Intrauterine inflammation, which most commonly presents as chorioamnionitis (CAM), is one of the leading causes of BPD.5,7 In animal models, intrauterine inflammation induced by intraamniotic injection of interleukin-1α (IL-1α), IL-1β, or lipopolysaccharide (LPS) can cause structural changes in the fetal animal lung and affect the expression of growth factors that are essential for airway branching morphogenesis.

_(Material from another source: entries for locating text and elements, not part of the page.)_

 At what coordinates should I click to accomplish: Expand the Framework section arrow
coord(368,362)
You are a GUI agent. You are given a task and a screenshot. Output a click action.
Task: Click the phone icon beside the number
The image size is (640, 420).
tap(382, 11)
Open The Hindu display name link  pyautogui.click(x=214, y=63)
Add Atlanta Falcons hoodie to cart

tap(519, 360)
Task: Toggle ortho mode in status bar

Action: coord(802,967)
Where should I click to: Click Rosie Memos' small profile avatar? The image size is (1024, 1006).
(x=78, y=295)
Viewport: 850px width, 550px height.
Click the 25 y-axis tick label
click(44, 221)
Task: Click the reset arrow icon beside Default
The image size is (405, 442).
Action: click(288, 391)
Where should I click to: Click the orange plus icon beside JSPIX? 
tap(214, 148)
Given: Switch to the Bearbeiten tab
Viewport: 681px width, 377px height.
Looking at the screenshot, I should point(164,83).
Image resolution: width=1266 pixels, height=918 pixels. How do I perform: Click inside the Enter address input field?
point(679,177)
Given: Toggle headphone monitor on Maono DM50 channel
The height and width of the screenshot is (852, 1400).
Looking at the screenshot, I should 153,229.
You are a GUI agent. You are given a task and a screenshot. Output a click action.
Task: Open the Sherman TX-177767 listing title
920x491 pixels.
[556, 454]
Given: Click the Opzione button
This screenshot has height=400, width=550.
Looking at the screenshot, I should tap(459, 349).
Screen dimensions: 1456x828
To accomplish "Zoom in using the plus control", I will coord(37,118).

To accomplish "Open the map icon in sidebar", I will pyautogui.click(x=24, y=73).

These alterations cause alveolar and microvascular simplification resembling the histology of BPD.4 In ex vivo models, LPS can inhibit airway branching morphogenesis in fetal lung explants in the absence of circulating inflammatory cells, suggesting that rodent lung cells are competent to transduce signals that interrupt normal lung development.3,6 Multiple gene targets of inflammatory signaling that are critical for normal airway morphogenesis are identified.7,8

BTB and CNC homology 1 (Bach1) is a transcriptional repressor protein of heme oxygenase-1 (HO-1), β-globin, and IL-6 genes.9,10,11 In Bach1 knockout (−/−) mice, the transcription of HO-1 is constitutively upregulated, leading to increased HO-1 protein levels and enzymatic activity under normal conditions in several organs, including the heart, lungs, and liver.11,12 Previous studies showed that Bach1−/− adult mice are protected from conditions caused by oxidative stress, including atherosclerosis, myocardial ischemia/reperfusion injury, and hyperoxic lung injury.11,13 The mechanism underlying the protection of Bach1−/− mice from conditions caused by oxidative stress can be explained, in part, by the upregulation of HO-1 activity;14 however, much remains unelucidated.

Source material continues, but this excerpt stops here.